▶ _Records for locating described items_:
"""

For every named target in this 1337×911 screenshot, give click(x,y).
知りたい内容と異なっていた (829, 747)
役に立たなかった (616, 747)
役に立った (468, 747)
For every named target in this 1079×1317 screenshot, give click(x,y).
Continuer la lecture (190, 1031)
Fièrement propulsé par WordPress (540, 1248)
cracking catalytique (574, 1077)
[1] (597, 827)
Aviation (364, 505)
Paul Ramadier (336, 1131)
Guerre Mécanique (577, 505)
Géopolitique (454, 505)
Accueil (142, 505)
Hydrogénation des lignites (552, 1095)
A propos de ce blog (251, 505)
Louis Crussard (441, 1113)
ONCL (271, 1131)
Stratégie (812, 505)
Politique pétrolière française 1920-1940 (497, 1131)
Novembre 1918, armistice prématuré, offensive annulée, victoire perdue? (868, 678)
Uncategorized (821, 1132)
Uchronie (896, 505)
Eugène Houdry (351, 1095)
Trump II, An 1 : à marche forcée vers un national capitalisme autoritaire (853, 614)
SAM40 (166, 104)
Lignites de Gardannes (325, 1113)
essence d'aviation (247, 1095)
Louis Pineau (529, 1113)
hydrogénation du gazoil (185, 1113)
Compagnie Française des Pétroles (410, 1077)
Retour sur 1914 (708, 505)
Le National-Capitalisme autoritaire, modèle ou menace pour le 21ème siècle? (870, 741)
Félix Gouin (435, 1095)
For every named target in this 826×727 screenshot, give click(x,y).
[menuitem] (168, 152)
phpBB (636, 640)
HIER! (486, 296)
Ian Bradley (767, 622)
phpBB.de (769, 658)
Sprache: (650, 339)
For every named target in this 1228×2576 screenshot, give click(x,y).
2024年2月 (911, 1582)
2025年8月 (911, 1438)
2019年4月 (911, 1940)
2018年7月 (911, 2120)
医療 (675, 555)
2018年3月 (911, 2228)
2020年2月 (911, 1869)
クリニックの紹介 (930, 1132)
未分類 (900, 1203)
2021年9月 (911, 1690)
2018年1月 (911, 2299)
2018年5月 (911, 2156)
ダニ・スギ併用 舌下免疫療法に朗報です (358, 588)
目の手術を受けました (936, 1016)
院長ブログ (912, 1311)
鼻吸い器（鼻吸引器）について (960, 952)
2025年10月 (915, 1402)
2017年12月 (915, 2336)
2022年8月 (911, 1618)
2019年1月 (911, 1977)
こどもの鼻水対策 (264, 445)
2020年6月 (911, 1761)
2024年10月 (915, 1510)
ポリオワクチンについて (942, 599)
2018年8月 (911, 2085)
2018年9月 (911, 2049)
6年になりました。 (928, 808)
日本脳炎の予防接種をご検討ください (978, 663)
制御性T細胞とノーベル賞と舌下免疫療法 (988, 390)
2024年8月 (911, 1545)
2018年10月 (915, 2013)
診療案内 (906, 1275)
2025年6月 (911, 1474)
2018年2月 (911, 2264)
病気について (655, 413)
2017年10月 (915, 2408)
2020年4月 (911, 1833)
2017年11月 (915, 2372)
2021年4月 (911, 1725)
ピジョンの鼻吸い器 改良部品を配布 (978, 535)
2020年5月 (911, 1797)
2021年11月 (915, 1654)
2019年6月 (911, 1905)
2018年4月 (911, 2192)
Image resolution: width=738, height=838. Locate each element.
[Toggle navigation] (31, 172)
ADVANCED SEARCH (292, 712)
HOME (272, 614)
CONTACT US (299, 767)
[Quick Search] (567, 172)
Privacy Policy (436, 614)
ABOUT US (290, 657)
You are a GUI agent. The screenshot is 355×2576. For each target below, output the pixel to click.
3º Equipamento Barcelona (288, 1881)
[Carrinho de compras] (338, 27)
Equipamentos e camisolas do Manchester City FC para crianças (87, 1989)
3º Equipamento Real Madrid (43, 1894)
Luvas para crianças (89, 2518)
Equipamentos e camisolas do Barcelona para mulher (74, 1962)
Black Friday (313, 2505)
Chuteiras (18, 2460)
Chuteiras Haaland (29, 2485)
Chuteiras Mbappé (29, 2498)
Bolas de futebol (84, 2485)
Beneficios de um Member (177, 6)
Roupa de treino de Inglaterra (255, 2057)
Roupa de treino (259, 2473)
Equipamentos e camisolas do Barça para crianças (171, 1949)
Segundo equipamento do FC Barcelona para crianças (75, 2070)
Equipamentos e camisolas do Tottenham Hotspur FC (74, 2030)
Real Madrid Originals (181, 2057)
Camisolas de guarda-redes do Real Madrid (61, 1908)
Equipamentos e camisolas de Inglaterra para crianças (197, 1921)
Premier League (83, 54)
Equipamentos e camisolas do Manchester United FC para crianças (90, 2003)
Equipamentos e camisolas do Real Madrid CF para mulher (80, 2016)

"""

Output all of the material above as a JSON list of strings, one string per line, leaving out any blank lines.

[
  "For every named target in this 1337×911 screenshot, give click(x,y).",
  "知りたい内容と異なっていた (829, 747)",
  "役に立たなかった (616, 747)",
  "役に立った (468, 747)",
  "For every named target in this 1079×1317 screenshot, give click(x,y).",
  "Continuer la lecture (190, 1031)",
  "Fièrement propulsé par WordPress (540, 1248)",
  "cracking catalytique (574, 1077)",
  "[1] (597, 827)",
  "Aviation (364, 505)",
  "Paul Ramadier (336, 1131)",
  "Guerre Mécanique (577, 505)",
  "Géopolitique (454, 505)",
  "Accueil (142, 505)",
  "Hydrogénation des lignites (552, 1095)",
  "A propos de ce blog (251, 505)",
  "Louis Crussard (441, 1113)",
  "ONCL (271, 1131)",
  "Stratégie (812, 505)",
  "Politique pétrolière française 1920-1940 (497, 1131)",
  "Novembre 1918, armistice prématuré, offensive annulée, victoire perdue? (868, 678)",
  "Uncategorized (821, 1132)",
  "Uchronie (896, 505)",
  "Eugène Houdry (351, 1095)",
  "Trump II, An 1 : à marche forcée vers un national capitalisme autoritaire (853, 614)",
  "SAM40 (166, 104)",
  "Lignites de Gardannes (325, 1113)",
  "essence d'aviation (247, 1095)",
  "Louis Pineau (529, 1113)",
  "hydrogénation du gazoil (185, 1113)",
  "Compagnie Française des Pétroles (410, 1077)",
  "Retour sur 1914 (708, 505)",
  "Le National-Capitalisme autoritaire, modèle ou menace pour le 21ème siècle? (870, 741)",
  "Félix Gouin (435, 1095)",
  "For every named target in this 826×727 screenshot, give click(x,y).",
  "[menuitem] (168, 152)",
  "phpBB (636, 640)",
  "HIER! (486, 296)",
  "Ian Bradley (767, 622)",
  "phpBB.de (769, 658)",
  "Sprache: (650, 339)",
  "For every named target in this 1228×2576 screenshot, give click(x,y).",
  "2024年2月 (911, 1582)",
  "2025年8月 (911, 1438)",
  "2019年4月 (911, 1940)",
  "2018年7月 (911, 2120)",
  "医療 (675, 555)",
  "2018年3月 (911, 2228)",
  "2020年2月 (911, 1869)",
  "クリニックの紹介 (930, 1132)",
  "未分類 (900, 1203)",
  "2021年9月 (911, 1690)",
  "2018年1月 (911, 2299)",
  "2018年5月 (911, 2156)",
  "ダニ・スギ併用 舌下免疫療法に朗報です (358, 588)",
  "目の手術を受けました (936, 1016)",
  "院長ブログ (912, 1311)",
  "鼻吸い器（鼻吸引器）について (960, 952)",
  "2025年10月 (915, 1402)",
  "2017年12月 (915, 2336)",
  "2022年8月 (911, 1618)",
  "2019年1月 (911, 1977)",
  "こどもの鼻水対策 (264, 445)",
  "2020年6月 (911, 1761)",
  "2024年10月 (915, 1510)",
  "ポリオワクチンについて (942, 599)",
  "2018年8月 (911, 2085)",
  "2018年9月 (911, 2049)",
  "6年になりました。 (928, 808)",
  "日本脳炎の予防接種をご検討ください (978, 663)",
  "制御性T細胞とノーベル賞と舌下免疫療法 (988, 390)",
  "2024年8月 (911, 1545)",
  "2018年10月 (915, 2013)",
  "診療案内 (906, 1275)",
  "2025年6月 (911, 1474)",
  "2018年2月 (911, 2264)",
  "病気について (655, 413)",
  "2017年10月 (915, 2408)",
  "2020年4月 (911, 1833)",
  "2017年11月 (915, 2372)",
  "2021年4月 (911, 1725)",
  "ピジョンの鼻吸い器 改良部品を配布 (978, 535)",
  "2020年5月 (911, 1797)",
  "2021年11月 (915, 1654)",
  "2019年6月 (911, 1905)",
  "2018年4月 (911, 2192)",
  "Image resolution: width=738, height=838. Locate each element.",
  "[Toggle navigation] (31, 172)",
  "ADVANCED SEARCH (292, 712)",
  "HOME (272, 614)",
  "CONTACT US (299, 767)",
  "[Quick Search] (567, 172)",
  "Privacy Policy (436, 614)",
  "ABOUT US (290, 657)",
  "You are a GUI agent. The screenshot is 355×2576. For each target below, output the pixel to click.",
  "3º Equipamento Barcelona (288, 1881)",
  "[Carrinho de compras] (338, 27)",
  "Equipamentos e camisolas do Manchester City FC para crianças (87, 1989)",
  "3º Equipamento Real Madrid (43, 1894)",
  "Luvas para crianças (89, 2518)",
  "Equipamentos e camisolas do Barcelona para mulher (74, 1962)",
  "Black Friday (313, 2505)",
  "Chuteiras (18, 2460)",
  "Chuteiras Haaland (29, 2485)",
  "Chuteiras Mbappé (29, 2498)",
  "Bolas de futebol (84, 2485)",
  "Beneficios de um Member (177, 6)",
  "Roupa de treino de Inglaterra (255, 2057)",
  "Roupa de treino (259, 2473)",
  "Equipamentos e camisolas do Barça para crianças (171, 1949)",
  "Segundo equipamento do FC Barcelona para crianças (75, 2070)",
  "Equipamentos e camisolas do Tottenham Hotspur FC (74, 2030)",
  "Real Madrid Originals (181, 2057)",
  "Camisolas de guarda-redes do Real Madrid (61, 1908)",
  "Equipamentos e camisolas de Inglaterra para crianças (197, 1921)",
  "Premier League (83, 54)",
  "Equipamentos e camisolas do Manchester United FC para crianças (90, 2003)",
  "Equipamentos e camisolas do Real Madrid CF para mulher (80, 2016)"
]